This one-day program allows visitors the opportunity to learn about Bizen Ware in Bizen City (Okayama Prefecture) and enjoy strolling through the town of Imbe and ruins of kilns with Bizen craftsmen. Learn how Bizen Ware is made at the pottery, observe the craftsman’s techniques close up, and try your hand at using a potter’s wheel.
*Unfortunately, because pieces crafted on the potter’s wheel during this interactive experience cannot be dried and fired before the end of the experience, they are too fragile to transport without risk of damage. Instead, each visitor is welcome to choose a finished piece produced at the pottery to take home as a souvenir.
The program includes a delicious lunch featuring local ingredients prepared by a restaurant recommended by the craftsman and brought to the pottery to be served on Bizen Ware. You’ll enjoy eating lunch while chatting with the craftsman.
About Bizen Ware
Bizen Ware Pottery ICHIYO-GAMA – Bizen Ware Craftsman KIMURA Hajime
KIMURA Hajime was born in Imbe, Bizen City in 1976. He is a direct descendant of KIMURA Chojuro Yukei, founder of one of the six major Bizen Ware potteries supported by the Ikeda Clan. KIMURA Ichiyo, the second son of the 13th generation KIMURA Chojuro Yukei, opened ICHIYO-GAMA (pottery). From an early age, Hajime learned to make Bizen Ware from his father KIMURA Kozo at ICHIYO-GAMA.
With a focus on tableware, Hajime strives to create practical pieces that highlight the characteristics of Bizen Ware. He loves everything about cooking and has a special interest in the pairing of different ingredients.
Bizen Ware, produced in one of six ancient kilns in Japan, is made in Bizen City (Okayama Prefecture). Bizen Ware takes advantage of the extremely fine texture and high iron content of the clay from the area.
Each piece is handcrafted or formed on a potter’s wheel, dried, and fired without glaze at temperatures exceeding 1,200 degrees C. This produces pottery that’s so strong it is often said that it won’t break even if you throw it. The color of Bizen Ware changes depending on the ingredients of the clay, temperature of the kiln and the location of the piece in the kiln, and features of ash. This means that no two pieces are the same.
The long history of Bizen Ware began with the Sueki Earthenware made by potters who came from Korea from the late Kofun Period (about 250-600) to the Nara (710-794) and Heian Periods (794-1192). These potters fired their pieces at high temperature in cellar kilns built on mountain slopes.
In the late Heian Period, makers of Bizen Ware shifted production to earthenware pots and jars intended for use by the general public.
In the Edo Period (1603-1868), Bizen Ware regulated by the domain to improve the system of production, and Bizen Ware spread nationwide.

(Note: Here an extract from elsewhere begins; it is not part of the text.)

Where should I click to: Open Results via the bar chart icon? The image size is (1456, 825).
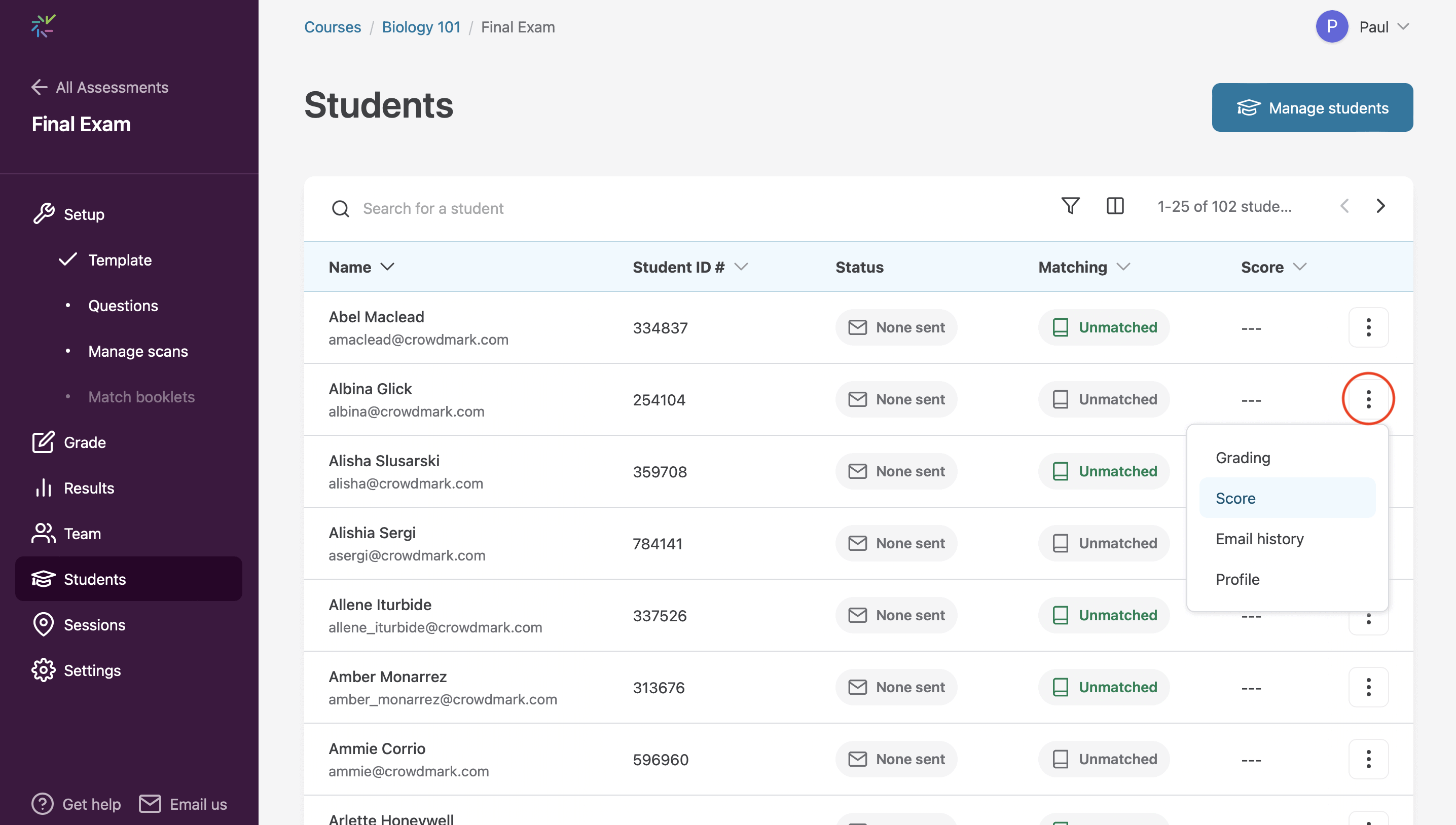tap(44, 488)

In 1956, Bizen potter KANESHIGE Toyo, whose work has been recognized not only in Japan, but also overseas, was designated an Important Intangible Cultural Property holder (Living National Treasure).
Bizen Ware has continued to evolve along with the times while retaining its practical appeal and natural warmth.
Bizen Ware has fine internal pores that increase heat retention and help generate foam. It promotes gradual fermentation for miso and retains the head on beer.
With a history stretching back 1,000 years, Bizen Ware has developed both a practical and esthetic charm as a unique art created from earth and fire.
More than 300 potteries exist in Bizen City, and each offers uniquely individual pieces.